Personal information
- Full name: Edward John Wycliffe Jackson
- Born: 26 March 1955 (age 71) Kuala Lumpur, British Malaya
- Batting: Right-handed
- Bowling: Left-arm medium-fast

Domestic team information
- 1974–1976: Cambridge University

Career statistics
| Competition | First-class | List A |
| Matches | 28 | 6 |
| Runs scored | 762 | 50 |
| Batting average | 16.93 | 10.00 |
| 100s/50s | –/2 | –/– |
| Top score | 63 | 32 |
| Balls bowled | 3,886 | 324 |
| Wickets | 43 | 10 |
| Bowling average | 51.51 | 22.00 |
| 5 wickets in innings | 1 | – |
| 10 wickets in match | 1 | – |
| Best bowling | 7/98 | 3/27 |
| Catches/stumpings | 4/– | –/– |
- Source: Cricinfo, 3 September 2019

= Edward Jackson (cricketer, born 1955) =

English cricketer

Edward John Wycliffe Jackson (born 26 March 1955) is an English former cricketer.

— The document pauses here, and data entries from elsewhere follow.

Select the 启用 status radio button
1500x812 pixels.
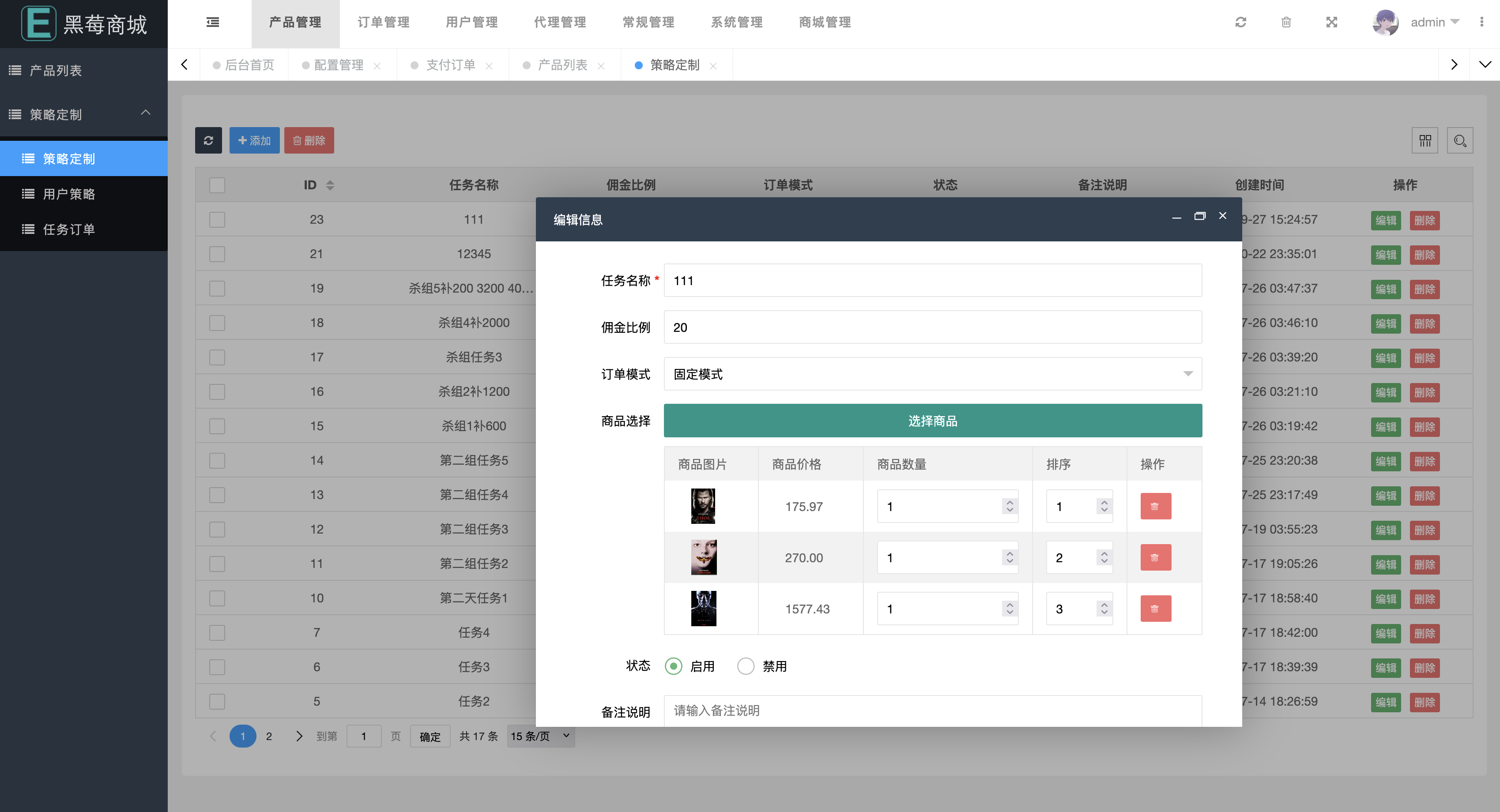673,666
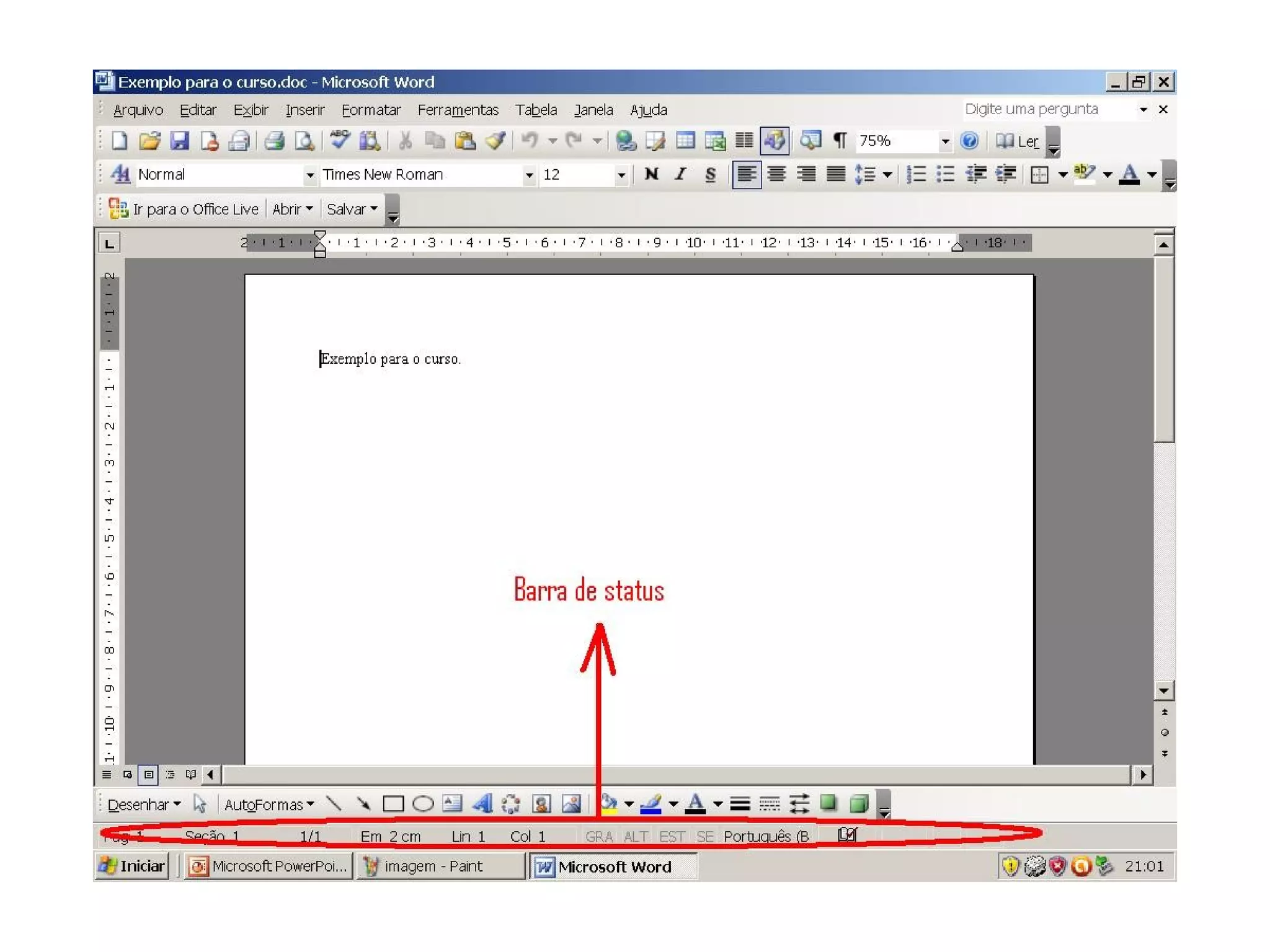This screenshot has height=952, width=1270.
Task: Expand the Times New Roman font dropdown
Action: point(528,175)
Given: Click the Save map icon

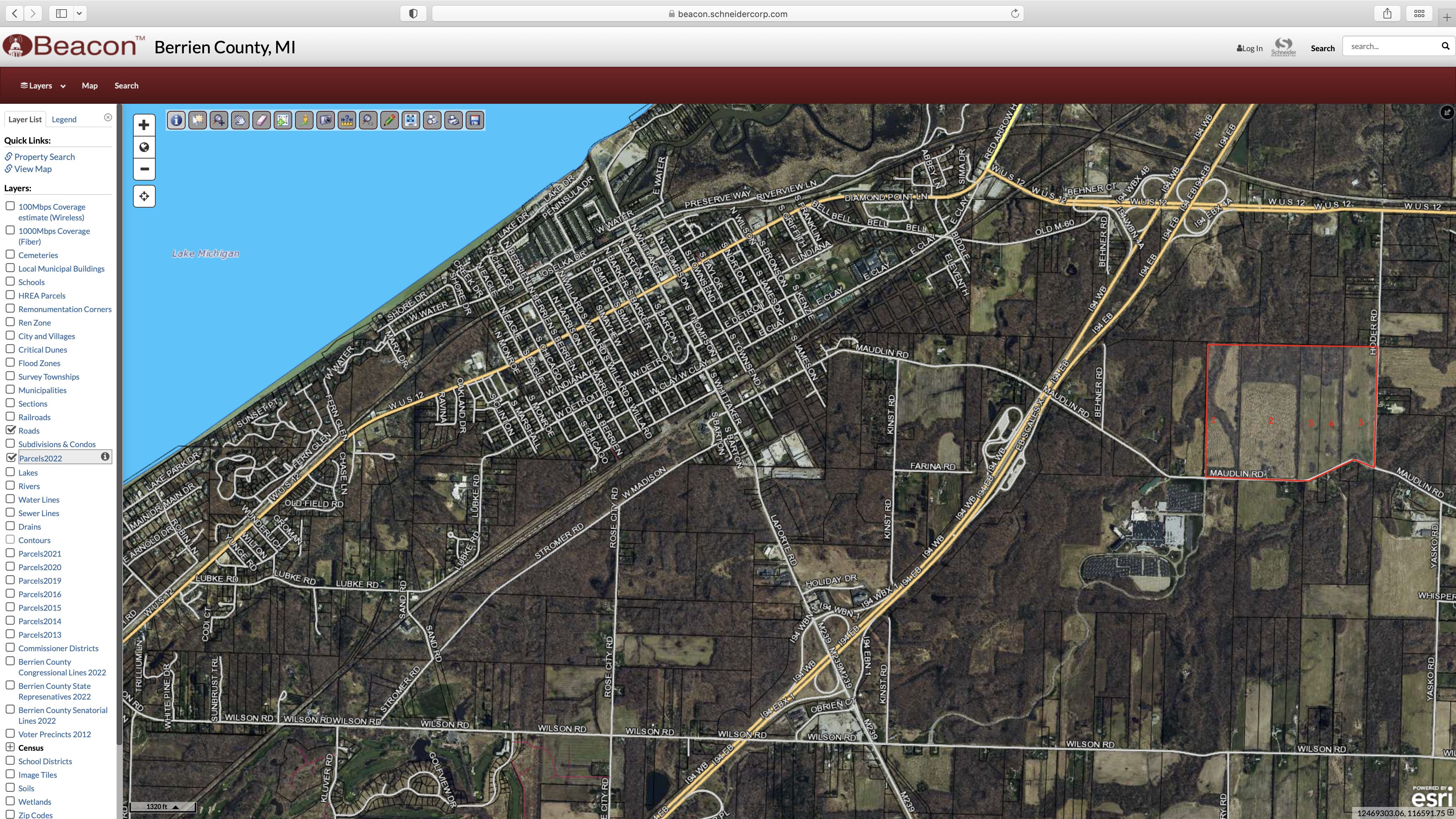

Jackson was born at Kuala Lumpur in British Malaya (his mother was Joan Hunter Dunn), and was educated in England at Winchester College, before going up to Pembroke College, Cambridge. While studying at Cambridge, he made his debut in first-class cricket for Cambridge University against Leicestershire at Fenner's in 1974. He played first-class cricket for Cambridge until 1976, making 27 appearances. Playing as an all-rounder, he scored 694 runs in his 27 appearances for Cambridge, at an average of 16.13 and a high score of 63. With his left-arm medium-fast bowling, Jackson took 42 wickets at a bowling average of 50.73. Though largely ineffective with the ball, he did take a five wicket haul against Oxford University in The University Match of 1975, with Jackson finishing with ten wickets in the match and accounting for nearly a quarter of his career first-class wicket tally in the process. Jackson also made a single first-class appearance for a combined Oxford and Cambridge Universities cricket team against the touring West Indians in 1976. In addition to playing first-class cricket while at Cambridge, he also represented the university List A one-day cricket, making four appearances in the 1974 Benson & Hedges Cup, before making two List A appearances for the Combined Universities cricket team in the 1976 Benson & Hedges Cup.